■ Data rows:
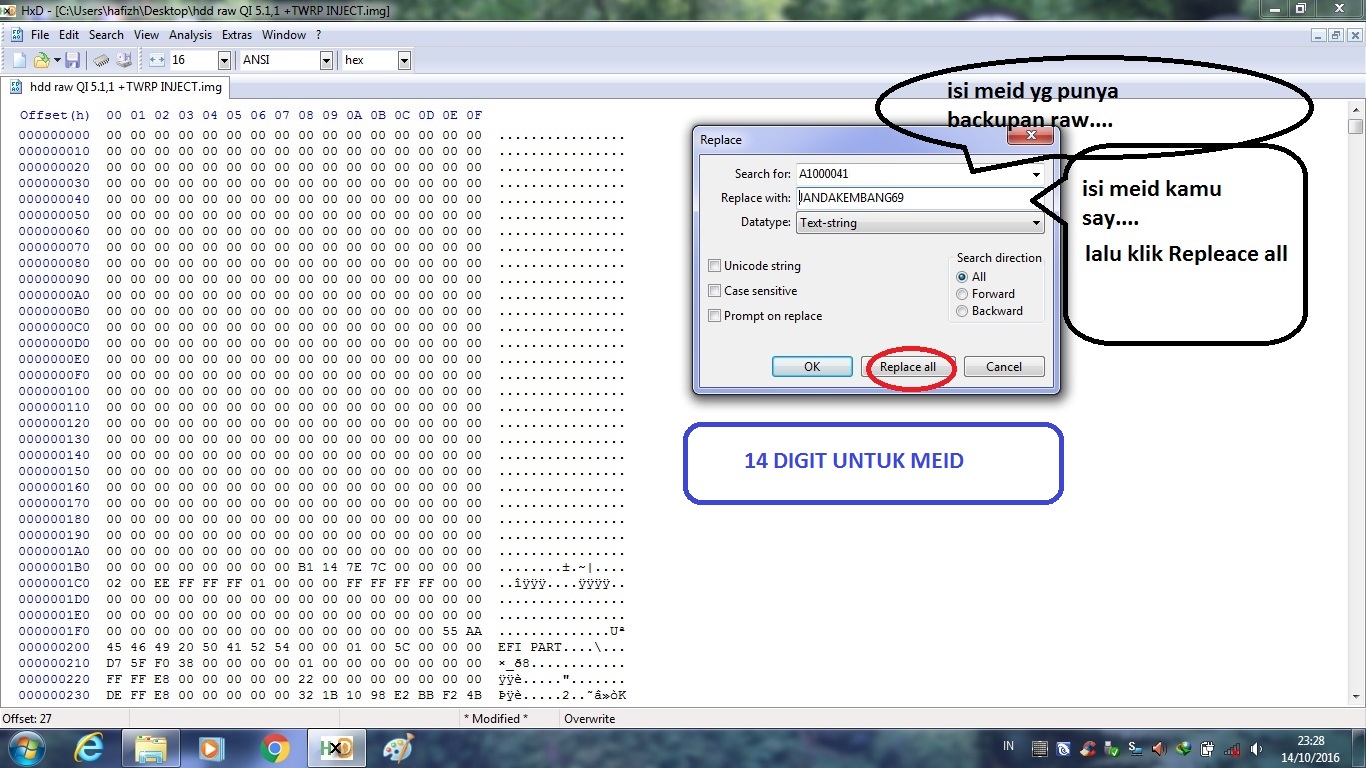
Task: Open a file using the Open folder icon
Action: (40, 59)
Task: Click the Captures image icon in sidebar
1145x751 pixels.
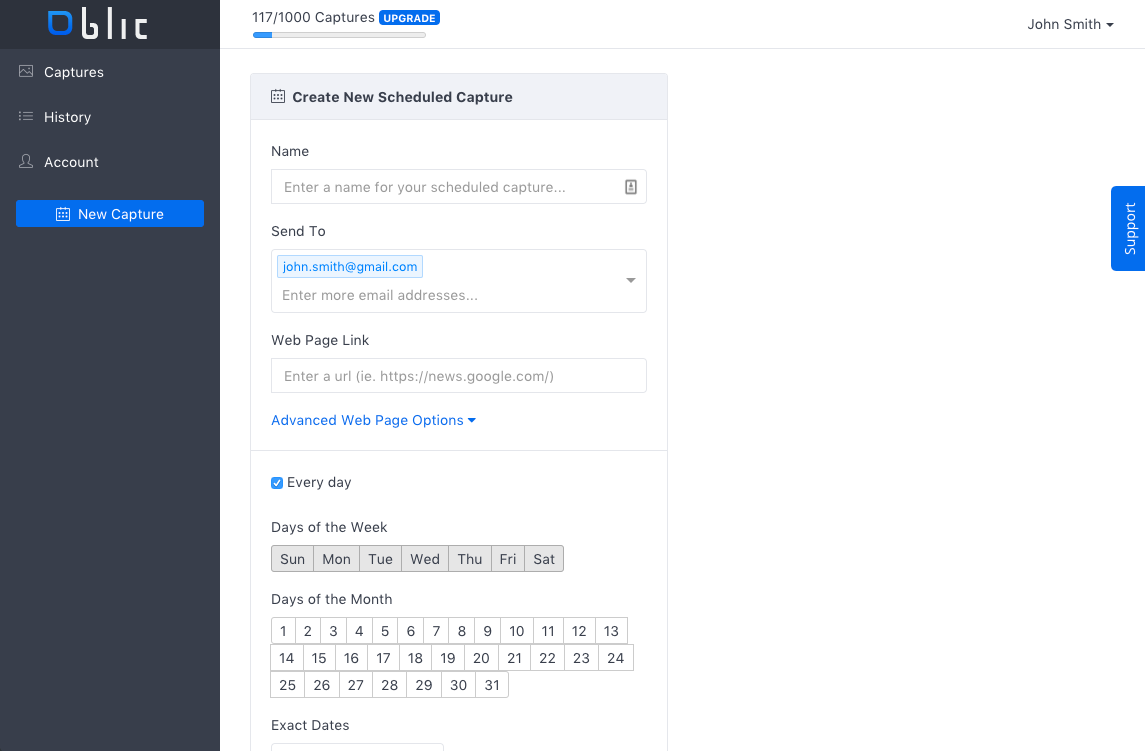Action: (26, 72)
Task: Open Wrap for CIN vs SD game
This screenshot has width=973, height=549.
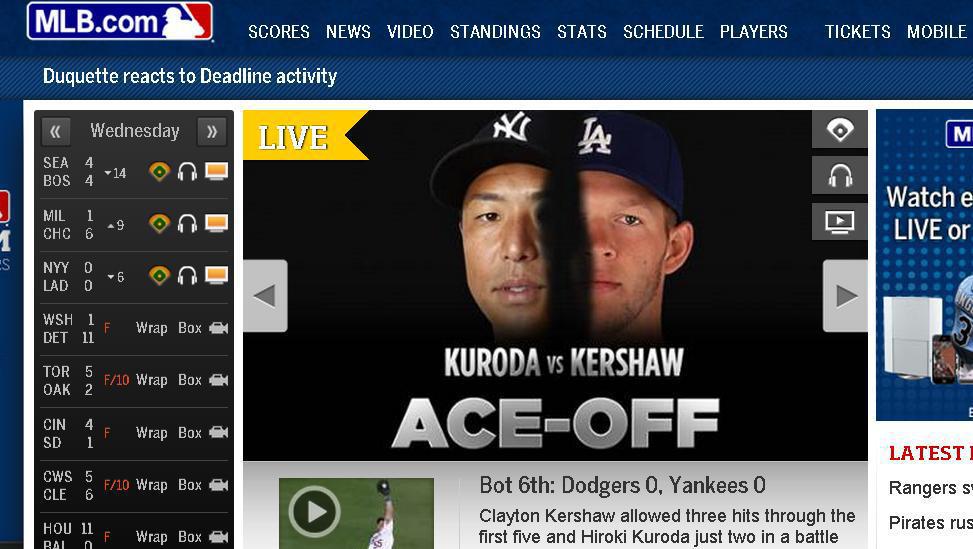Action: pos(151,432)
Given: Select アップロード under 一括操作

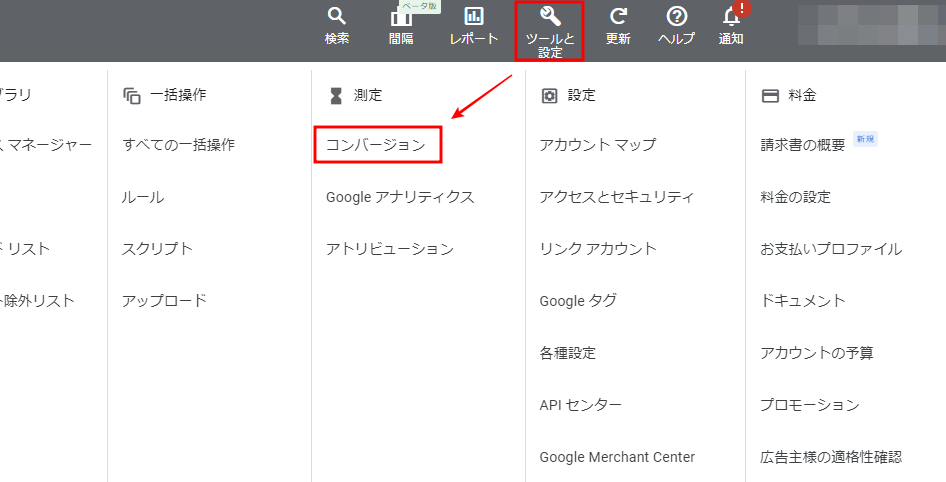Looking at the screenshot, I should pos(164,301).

■ What the exercise asks: Gather every line of the entries above that contains the word "Task", and reproduce each such line in full.

■ Written solution:
Task: Open a file using the Open folder icon
Task: Click the Captures image icon in sidebar
Task: Open Wrap for CIN vs SD game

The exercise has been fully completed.